I do check notes in the NKJV occasionally, and I also have an NET which I consult when studying in order to get an alternative translation, and for the notes.


----------



## Taylor (Dec 20, 2022)

Greek and Hebrew. I find them be much more literal than other translations.

Reactions: Like 3


----------



## B.L. (Dec 20, 2022)

Here's what my translation rotation looks like...


Primary use:

ESV - Primary translation at Church; primary translation for 1st pass through of my Bible reading plan (use a reader without verses or references)
KJV - Personal preference for Bible study and devotional reading; secondary translation for 2nd pass through of my Bible reading plan
NIV - Occasional use for casual reading; use for 3rd pass through of my Bible reading plan

---

Honorable mentions:

NKJV - formerly was the primary translation I used for Bible lessons with my kids; mostly sitting on the bench these days
NLT - on rare occasion when I want to sit and read for a long stretch I'll grab my old Schuyler
NRSV - I own a Cambridge edition with the Apocrypha that gets read on occasion; mostly sitting on the bench these days
CSB - I own a Ancient Faith edition that I occasionally pick up to read Early Church commentary
RSV - I own a copy of an edition printed in the 70s, but rarely read from it today

---

Not used:

NASB - I don't own a Bible in this translation and only very rarely use it electronically to compare against the KJV in SwordSearcher9.
LSB - I don't own a Bible in this translation and have no plans to purchase one.


----------



## Jake (Dec 20, 2022)

My church uses the ESV. I generally use it when teaching sunday school as primary and if I'm asked to read Scripture during worship. I don't know that I would use the ESV regularly if my church did not use it.

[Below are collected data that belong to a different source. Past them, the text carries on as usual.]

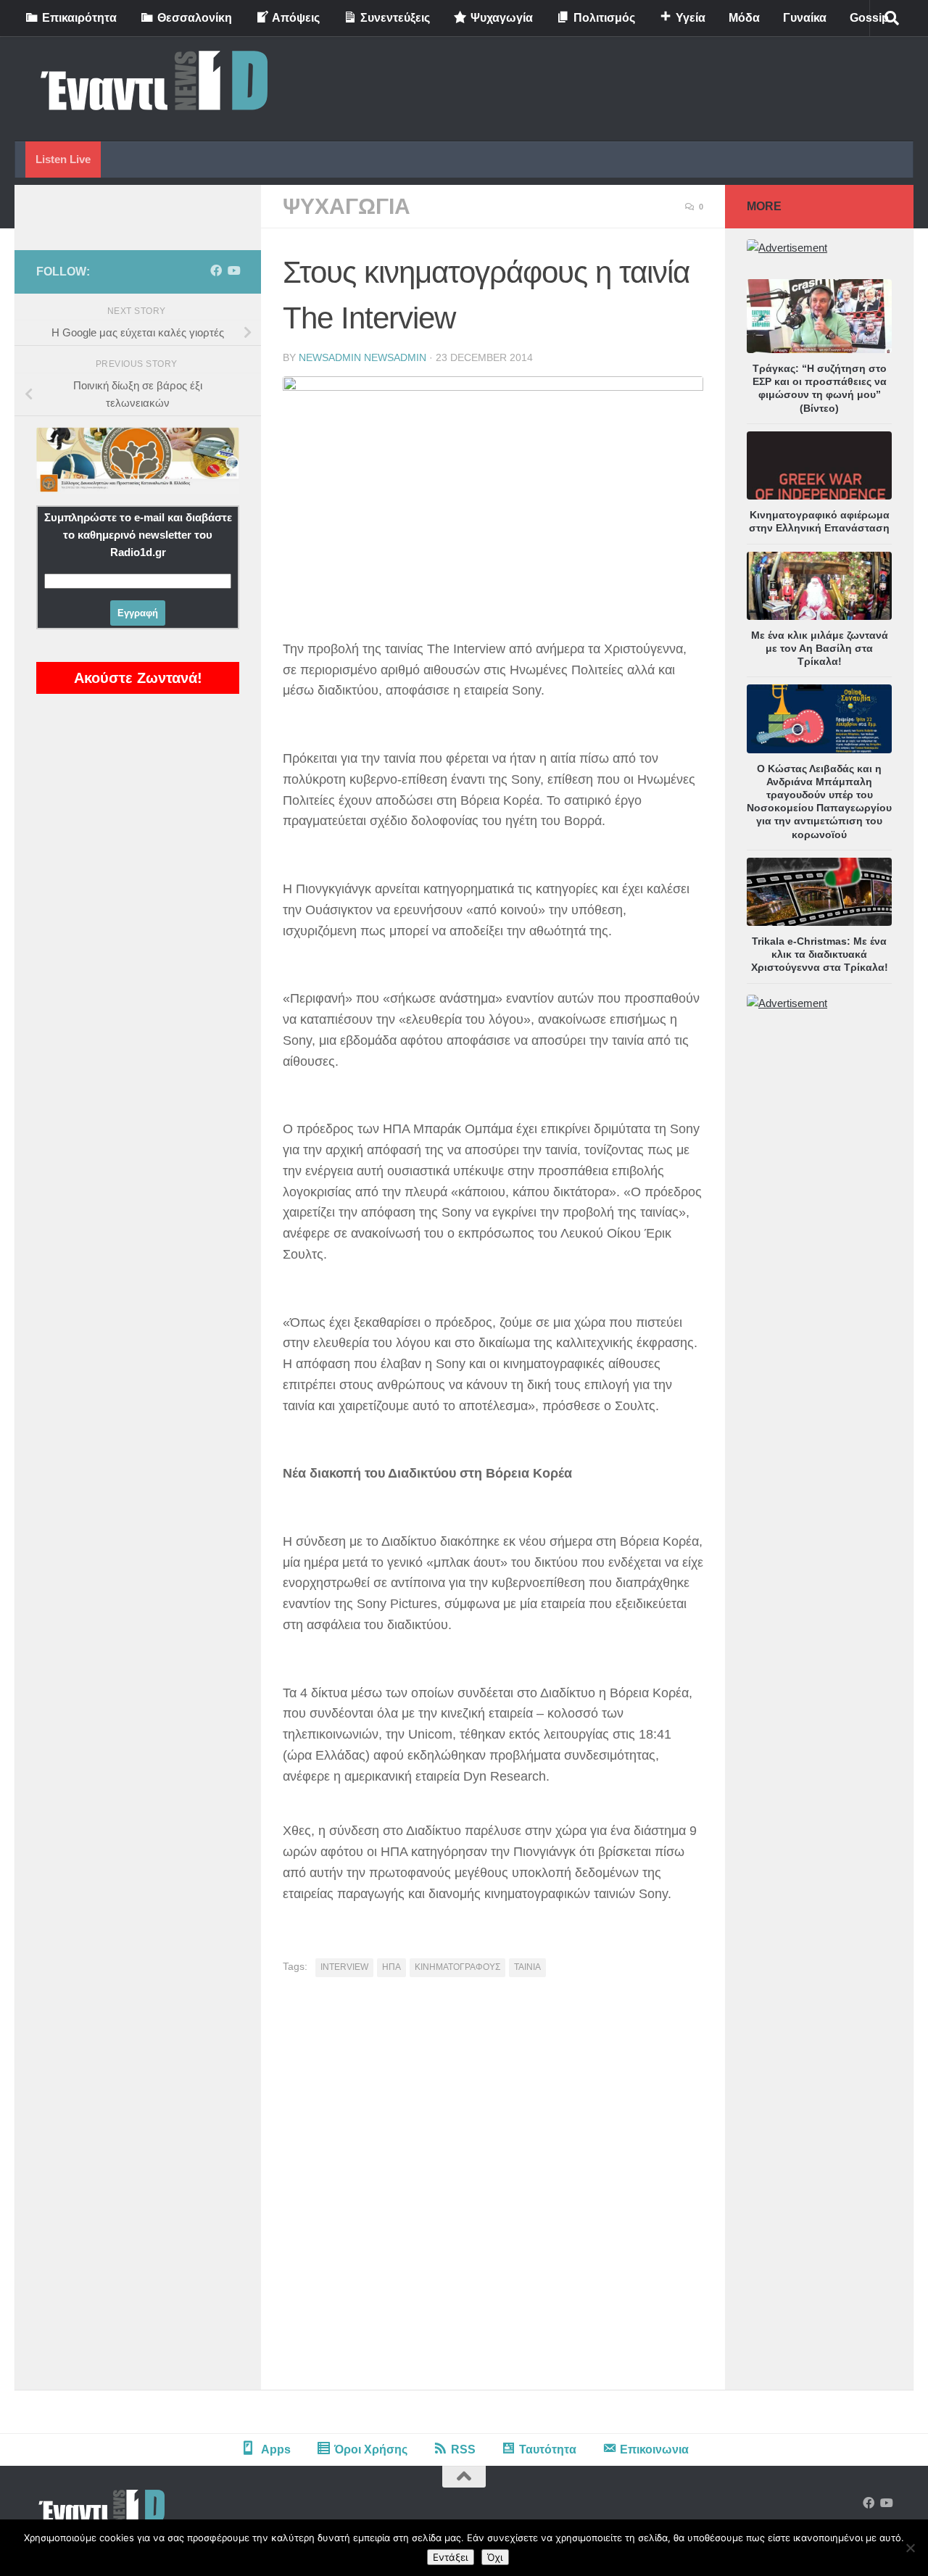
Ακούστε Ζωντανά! (138, 678)
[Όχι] (910, 2547)
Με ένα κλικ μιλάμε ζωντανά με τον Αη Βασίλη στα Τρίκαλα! (819, 648)
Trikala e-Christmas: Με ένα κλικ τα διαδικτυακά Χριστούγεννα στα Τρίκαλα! (819, 954)
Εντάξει (450, 2557)
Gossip (869, 18)
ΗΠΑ (391, 1967)
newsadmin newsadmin (362, 357)
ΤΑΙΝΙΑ (527, 1967)
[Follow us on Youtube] (233, 271)
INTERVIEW (344, 1967)
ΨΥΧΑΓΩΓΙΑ (346, 206)
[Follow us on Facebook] (216, 271)
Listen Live (63, 159)
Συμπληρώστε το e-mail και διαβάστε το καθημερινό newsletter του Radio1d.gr (138, 534)
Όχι (495, 2557)
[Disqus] (493, 2189)
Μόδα (744, 18)
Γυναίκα (804, 18)
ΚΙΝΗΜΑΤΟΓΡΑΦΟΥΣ (457, 1967)
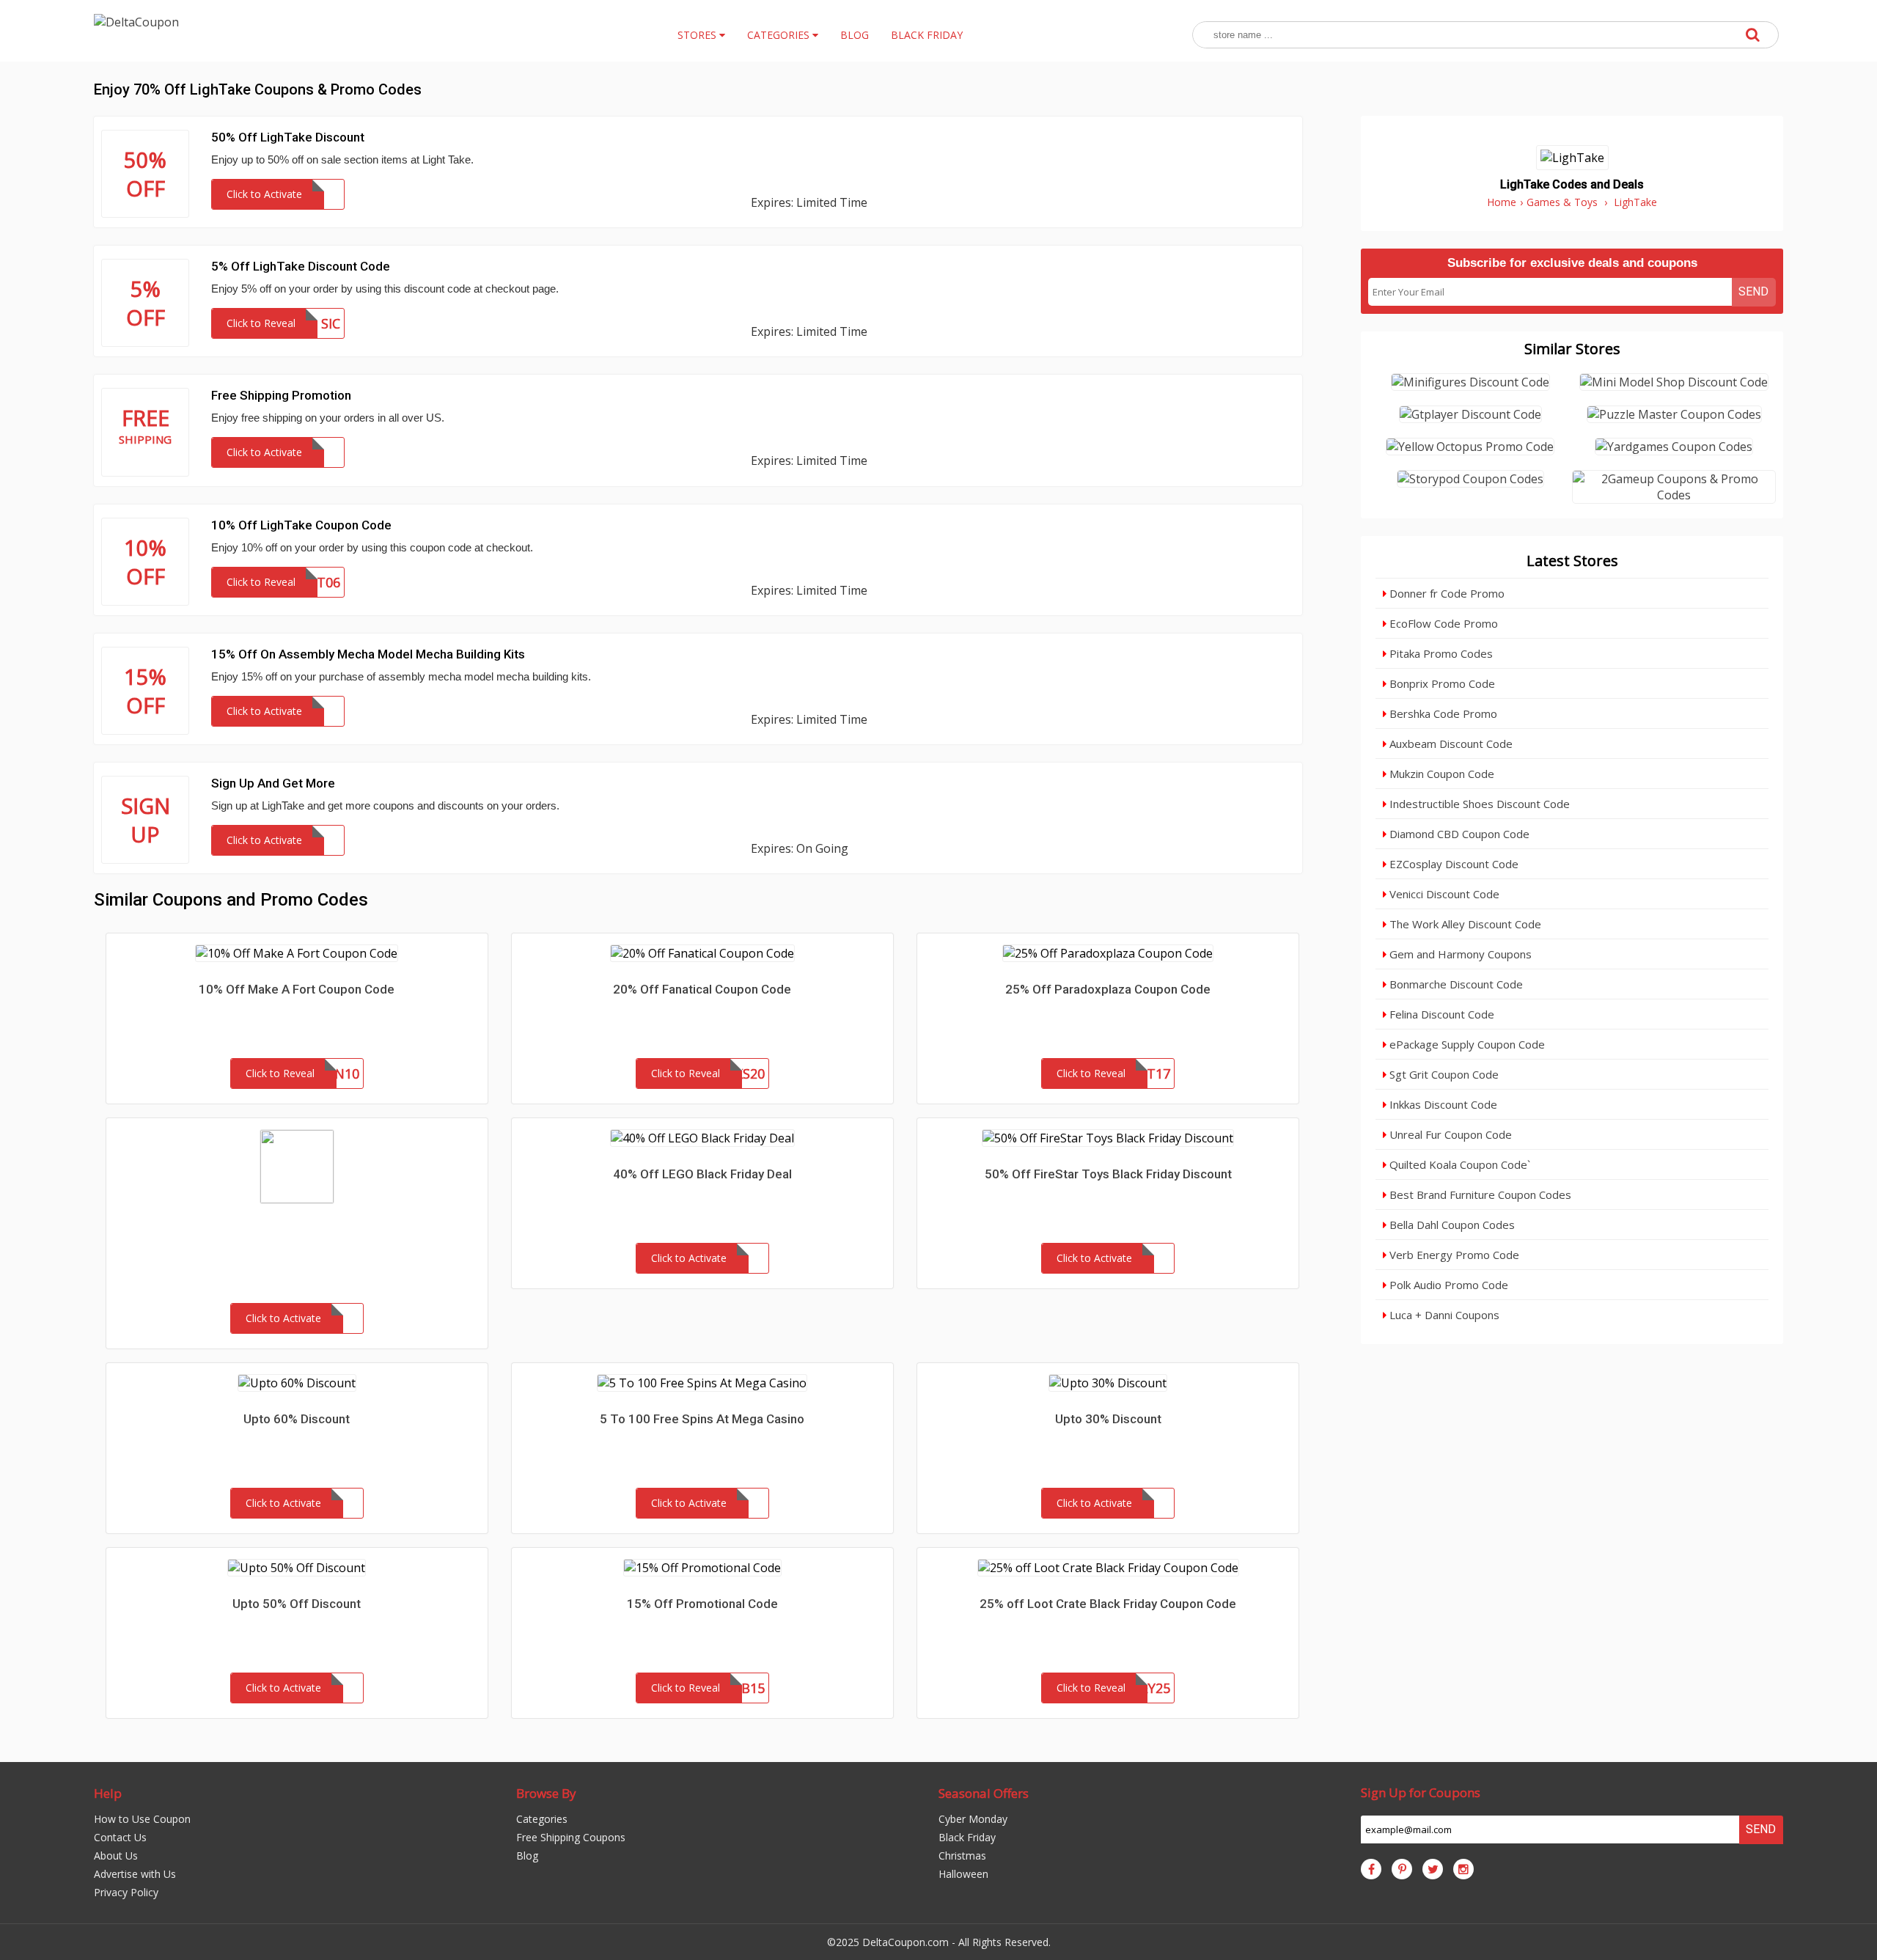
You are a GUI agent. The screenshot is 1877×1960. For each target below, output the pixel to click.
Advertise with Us (135, 1874)
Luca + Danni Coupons (1442, 1314)
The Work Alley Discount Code (1463, 924)
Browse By (546, 1793)
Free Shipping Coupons (570, 1837)
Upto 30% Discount (1108, 1419)
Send (1753, 291)
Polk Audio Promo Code (1447, 1284)
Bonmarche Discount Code (1454, 984)
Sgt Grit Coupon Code (1442, 1074)
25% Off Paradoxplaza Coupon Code (1108, 989)
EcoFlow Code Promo (1442, 623)
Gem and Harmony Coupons (1459, 954)
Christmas (962, 1855)
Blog (527, 1855)
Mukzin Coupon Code (1440, 773)
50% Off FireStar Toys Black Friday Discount (1108, 1174)
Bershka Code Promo (1441, 713)
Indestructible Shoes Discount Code (1478, 803)
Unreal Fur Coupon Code (1449, 1134)
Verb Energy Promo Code (1452, 1254)
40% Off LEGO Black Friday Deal (702, 1174)
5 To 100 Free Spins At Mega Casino (702, 1419)
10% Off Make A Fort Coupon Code (296, 989)
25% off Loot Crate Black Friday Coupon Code (1108, 1603)
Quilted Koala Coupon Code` (1458, 1164)
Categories (541, 1819)
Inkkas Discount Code (1441, 1104)
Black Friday (967, 1837)
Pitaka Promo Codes (1439, 653)
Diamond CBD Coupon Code (1457, 833)
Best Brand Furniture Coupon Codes (1478, 1194)
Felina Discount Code (1440, 1014)
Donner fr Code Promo (1445, 593)
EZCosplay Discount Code (1452, 863)
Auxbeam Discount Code (1449, 743)
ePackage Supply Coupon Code (1465, 1044)
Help (108, 1793)
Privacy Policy (126, 1892)
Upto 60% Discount (296, 1419)
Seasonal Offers (983, 1793)
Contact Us (120, 1837)
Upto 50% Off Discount (296, 1603)
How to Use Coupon (142, 1819)
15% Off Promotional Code (702, 1603)
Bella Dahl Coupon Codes (1450, 1224)
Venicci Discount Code (1442, 894)
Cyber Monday (972, 1819)
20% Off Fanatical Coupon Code (702, 989)
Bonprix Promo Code (1440, 683)
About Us (116, 1855)
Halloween (963, 1874)
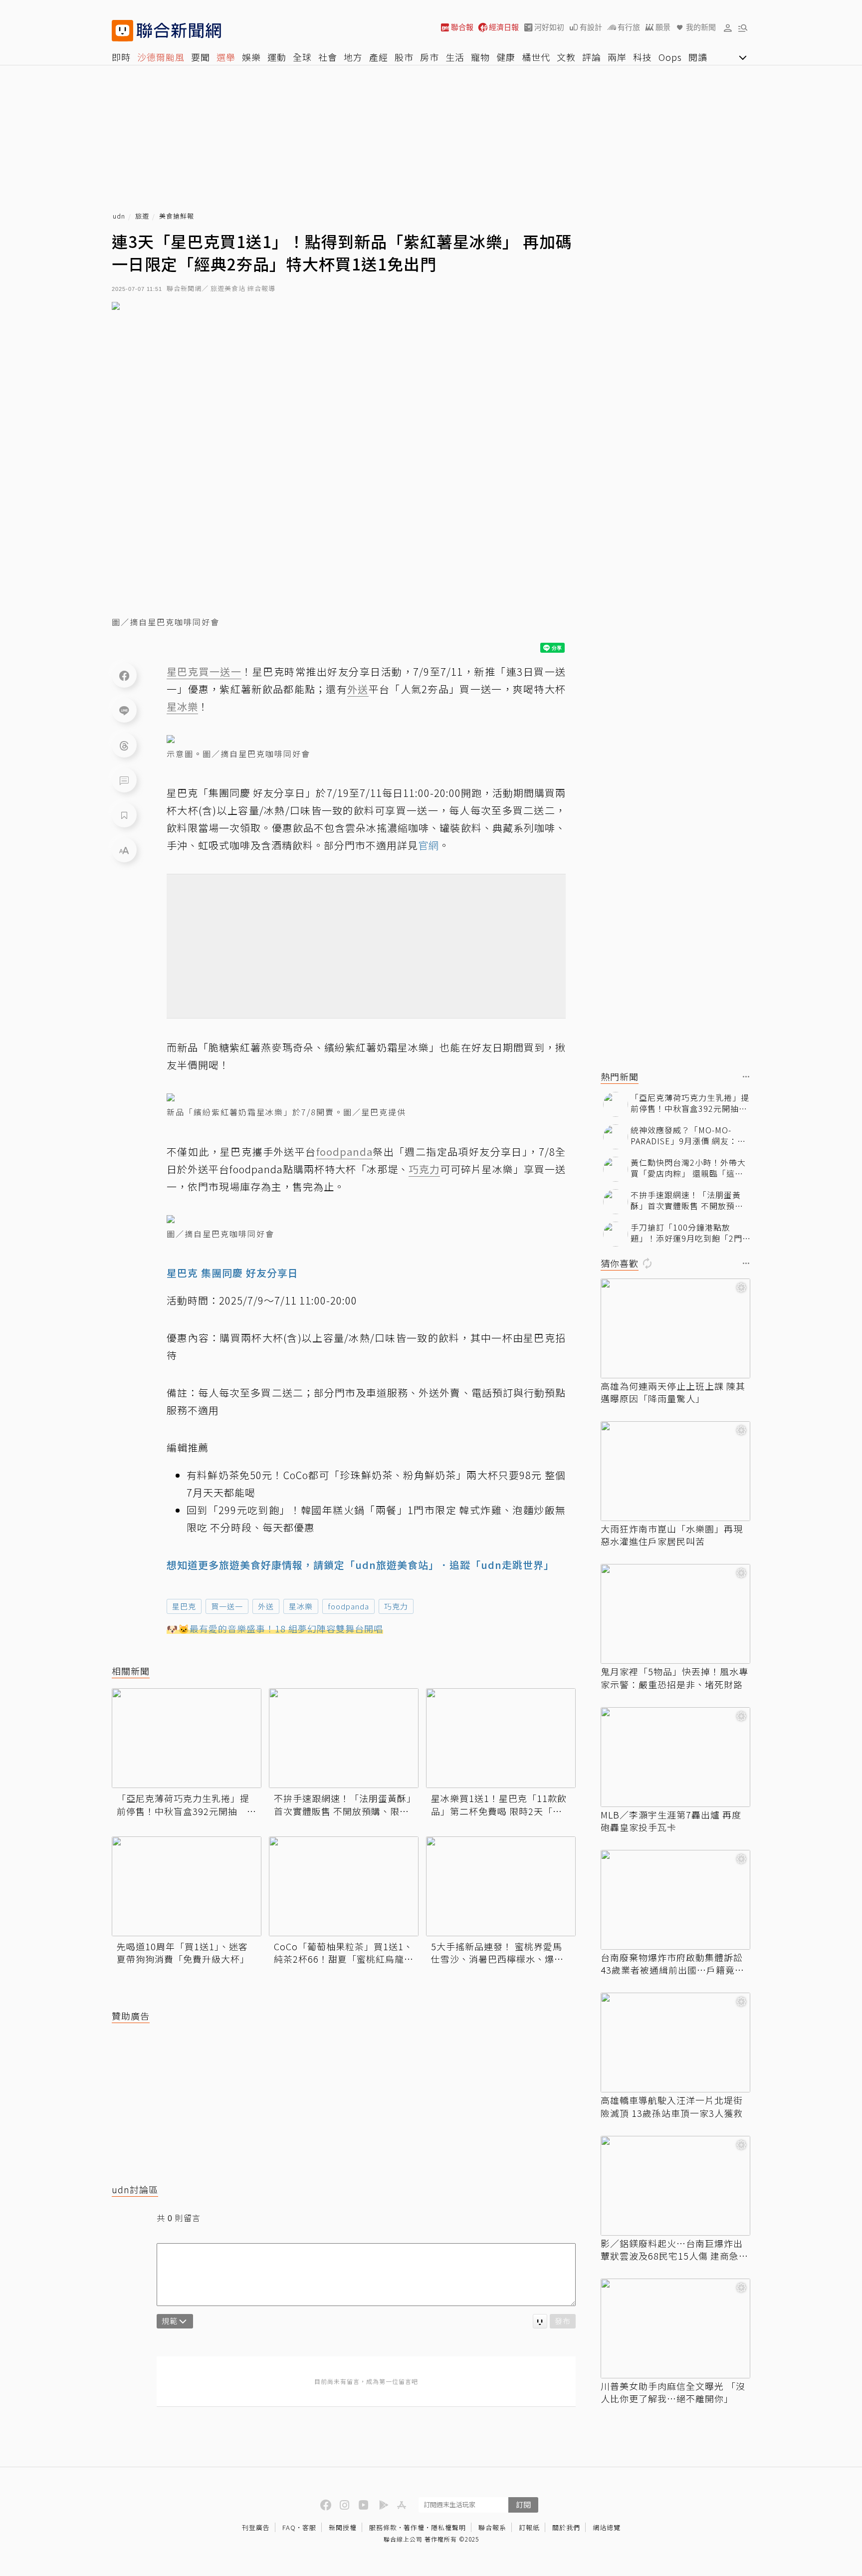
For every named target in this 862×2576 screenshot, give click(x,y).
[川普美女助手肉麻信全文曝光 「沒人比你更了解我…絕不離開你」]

For my daily devotional reading (generally large portions) I generally use the NIV84 but I've started using the CSB as well. 

For study, I tend to go for my NASB95 or NKJV, as well as my NET Bible for the notes. For a while I was using my NET Bible for devotions but even though I love the notes, I don't love a lot of its final choices.

Others I use with some frequency: NVI (my favorite Spanish translation. I try to mix in some use of this to keep my Spanish sharp); NLT (as close to a paraphrase as I'll ever get); KJV (still like to reference it sometimes and especially appreciate its renderings of poetry).


----------



## Jack K (Dec 20, 2022)

My church uses ESV, and the publishers I most often work with all prefer ESV as well. So ESV has become my default choice even for most of my personal study. When our kids were young, we used NIV 1984 for family devotions, but that's a while ago now.


----------



## Jake (Dec 20, 2022)

Taylor said:


> Greek and Hebrew. I find them be much more literal than other translations.


I hope one day I can say that's my main Bible, but I'm not there.


----------



## joebonni63 (Dec 20, 2022)

Just Two right now ESV & either the 1560 or 1599 Geneva Bible seems like a good batch to read .............


----------



## Eyedoc84 (Dec 20, 2022)

Personal - KJV
Family - NKJV
Occasional for comparison or family devotions - NLT


----------



## davejonescue (Dec 20, 2022)

NKJV


----------



## Charles Johnson (Dec 20, 2022)

Taylor said:


> Greek and Hebrew. I find them be much more literal than other translations.


I actually do primary read the New Testament in Greek. I have a Greek Orthodox bible, which is comparable textually to other received text bibles. My Hebrew is not there yet though.

Reactions: Like 1


----------



## TylerRay (Dec 20, 2022)

For English, I use the KJV almost exclusively. When I want to get the fuller sense of a text, I use the original languages.


----------



## TylerRay (Dec 20, 2022)

I often use the SMV for the Psalms.


----------



## JH (Dec 20, 2022)

Same as Tyler. KJV exclusively, sometimes I read the Metrical version of the Psalms.


----------



## TylerRay (Dec 20, 2022)

JH said:


> Same as Tyler. KJV exclusively, sometimes I read the Metrical version of the Psalms.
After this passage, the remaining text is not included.